Extracted data entries
···

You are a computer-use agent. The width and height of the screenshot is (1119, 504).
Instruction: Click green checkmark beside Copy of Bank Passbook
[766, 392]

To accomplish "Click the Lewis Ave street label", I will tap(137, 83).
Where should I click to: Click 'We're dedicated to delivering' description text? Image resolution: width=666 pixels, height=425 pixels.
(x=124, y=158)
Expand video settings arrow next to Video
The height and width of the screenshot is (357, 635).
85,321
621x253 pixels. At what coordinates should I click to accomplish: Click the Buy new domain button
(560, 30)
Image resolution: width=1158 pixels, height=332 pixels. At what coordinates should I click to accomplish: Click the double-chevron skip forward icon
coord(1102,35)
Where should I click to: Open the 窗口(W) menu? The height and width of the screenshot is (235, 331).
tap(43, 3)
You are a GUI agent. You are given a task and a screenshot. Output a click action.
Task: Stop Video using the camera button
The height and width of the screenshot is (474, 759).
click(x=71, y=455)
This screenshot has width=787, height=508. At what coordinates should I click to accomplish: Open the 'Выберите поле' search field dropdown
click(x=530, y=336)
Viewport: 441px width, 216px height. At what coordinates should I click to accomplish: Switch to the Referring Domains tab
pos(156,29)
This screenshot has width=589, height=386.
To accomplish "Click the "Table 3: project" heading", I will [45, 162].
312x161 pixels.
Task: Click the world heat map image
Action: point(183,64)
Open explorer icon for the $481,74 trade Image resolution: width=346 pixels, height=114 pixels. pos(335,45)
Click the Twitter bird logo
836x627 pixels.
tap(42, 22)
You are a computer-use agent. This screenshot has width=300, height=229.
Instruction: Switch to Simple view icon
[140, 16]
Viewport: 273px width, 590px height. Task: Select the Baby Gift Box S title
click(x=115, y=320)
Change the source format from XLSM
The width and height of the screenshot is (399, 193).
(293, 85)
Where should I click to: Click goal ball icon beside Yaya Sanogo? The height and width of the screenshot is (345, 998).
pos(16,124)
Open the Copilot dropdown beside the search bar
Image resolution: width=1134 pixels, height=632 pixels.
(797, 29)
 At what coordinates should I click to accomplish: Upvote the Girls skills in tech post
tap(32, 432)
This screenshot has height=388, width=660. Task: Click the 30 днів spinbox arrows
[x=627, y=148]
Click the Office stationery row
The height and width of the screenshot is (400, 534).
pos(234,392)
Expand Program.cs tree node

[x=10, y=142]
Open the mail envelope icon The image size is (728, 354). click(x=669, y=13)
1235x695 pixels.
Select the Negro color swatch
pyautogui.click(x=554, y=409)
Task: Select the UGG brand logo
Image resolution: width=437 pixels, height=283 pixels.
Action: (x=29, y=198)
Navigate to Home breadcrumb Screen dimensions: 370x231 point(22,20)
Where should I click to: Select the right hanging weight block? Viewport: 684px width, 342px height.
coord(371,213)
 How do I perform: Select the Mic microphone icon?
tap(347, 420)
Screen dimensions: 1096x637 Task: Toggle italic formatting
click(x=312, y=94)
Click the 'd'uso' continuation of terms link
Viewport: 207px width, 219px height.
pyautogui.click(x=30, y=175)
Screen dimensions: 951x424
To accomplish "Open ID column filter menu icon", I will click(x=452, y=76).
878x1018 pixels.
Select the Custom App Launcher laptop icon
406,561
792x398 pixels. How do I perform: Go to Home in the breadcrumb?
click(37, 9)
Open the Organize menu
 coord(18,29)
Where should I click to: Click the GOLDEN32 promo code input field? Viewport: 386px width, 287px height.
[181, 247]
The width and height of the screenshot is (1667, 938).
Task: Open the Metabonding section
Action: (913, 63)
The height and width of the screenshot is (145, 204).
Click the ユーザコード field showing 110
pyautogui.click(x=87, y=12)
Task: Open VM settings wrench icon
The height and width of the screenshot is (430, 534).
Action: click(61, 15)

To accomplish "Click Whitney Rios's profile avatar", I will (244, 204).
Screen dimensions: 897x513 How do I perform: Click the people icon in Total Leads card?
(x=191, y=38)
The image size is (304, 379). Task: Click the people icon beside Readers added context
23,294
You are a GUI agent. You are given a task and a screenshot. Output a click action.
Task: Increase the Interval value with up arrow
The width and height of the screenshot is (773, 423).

···

YOUR INSTRUCTIONS
Write the records out precisely, omitting nothing.

OUTPUT FOR THIS TASK
You are a computer-use agent. The width and height of the screenshot is (1119, 504).
Instruction: Click green checkmark beside Copy of Bank Passbook
[766, 392]

To accomplish "Click the Lewis Ave street label", I will tap(137, 83).
Where should I click to: Click 'We're dedicated to delivering' description text? Image resolution: width=666 pixels, height=425 pixels.
(x=124, y=158)
Expand video settings arrow next to Video
The height and width of the screenshot is (357, 635).
85,321
621x253 pixels. At what coordinates should I click to accomplish: Click the Buy new domain button
(560, 30)
Image resolution: width=1158 pixels, height=332 pixels. At what coordinates should I click to accomplish: Click the double-chevron skip forward icon
coord(1102,35)
Where should I click to: Open the 窗口(W) menu? The height and width of the screenshot is (235, 331).
tap(43, 3)
You are a GUI agent. You are given a task and a screenshot. Output a click action.
Task: Stop Video using the camera button
The height and width of the screenshot is (474, 759).
click(x=71, y=455)
This screenshot has width=787, height=508. At what coordinates should I click to accomplish: Open the 'Выберите поле' search field dropdown
click(x=530, y=336)
Viewport: 441px width, 216px height. At what coordinates should I click to accomplish: Switch to the Referring Domains tab
pos(156,29)
This screenshot has width=589, height=386.
To accomplish "Click the "Table 3: project" heading", I will [45, 162].
312x161 pixels.
Task: Click the world heat map image
Action: point(183,64)
Open explorer icon for the $481,74 trade Image resolution: width=346 pixels, height=114 pixels. pos(335,45)
Click the Twitter bird logo
836x627 pixels.
tap(42, 22)
You are a computer-use agent. This screenshot has width=300, height=229.
Instruction: Switch to Simple view icon
[140, 16]
Viewport: 273px width, 590px height. Task: Select the Baby Gift Box S title
click(x=115, y=320)
Change the source format from XLSM
The width and height of the screenshot is (399, 193).
(293, 85)
Where should I click to: Click goal ball icon beside Yaya Sanogo? The height and width of the screenshot is (345, 998).
pos(16,124)
Open the Copilot dropdown beside the search bar
Image resolution: width=1134 pixels, height=632 pixels.
(797, 29)
 At what coordinates should I click to accomplish: Upvote the Girls skills in tech post
tap(32, 432)
This screenshot has height=388, width=660. Task: Click the 30 днів spinbox arrows
[x=627, y=148]
Click the Office stationery row
The height and width of the screenshot is (400, 534).
pos(234,392)
Expand Program.cs tree node

[x=10, y=142]
Open the mail envelope icon The image size is (728, 354). click(x=669, y=13)
1235x695 pixels.
Select the Negro color swatch
pyautogui.click(x=554, y=409)
Task: Select the UGG brand logo
Image resolution: width=437 pixels, height=283 pixels.
Action: (x=29, y=198)
Navigate to Home breadcrumb Screen dimensions: 370x231 point(22,20)
Where should I click to: Select the right hanging weight block? Viewport: 684px width, 342px height.
coord(371,213)
 How do I perform: Select the Mic microphone icon?
tap(347, 420)
Screen dimensions: 1096x637 Task: Toggle italic formatting
click(x=312, y=94)
Click the 'd'uso' continuation of terms link
Viewport: 207px width, 219px height.
pyautogui.click(x=30, y=175)
Screen dimensions: 951x424
To accomplish "Open ID column filter menu icon", I will click(x=452, y=76).
878x1018 pixels.
Select the Custom App Launcher laptop icon
406,561
792x398 pixels. How do I perform: Go to Home in the breadcrumb?
click(37, 9)
Open the Organize menu
 coord(18,29)
Where should I click to: Click the GOLDEN32 promo code input field? Viewport: 386px width, 287px height.
[181, 247]
The width and height of the screenshot is (1667, 938).
Task: Open the Metabonding section
Action: (913, 63)
The height and width of the screenshot is (145, 204).
Click the ユーザコード field showing 110
pyautogui.click(x=87, y=12)
Task: Open VM settings wrench icon
The height and width of the screenshot is (430, 534).
Action: click(61, 15)

To accomplish "Click Whitney Rios's profile avatar", I will (244, 204).
Screen dimensions: 897x513 How do I perform: Click the people icon in Total Leads card?
(x=191, y=38)
The image size is (304, 379). Task: Click the people icon beside Readers added context
23,294
You are a GUI agent. You are given a task and a screenshot. Output a click action.
Task: Increase the Interval value with up arrow
The width and height of the screenshot is (773, 423).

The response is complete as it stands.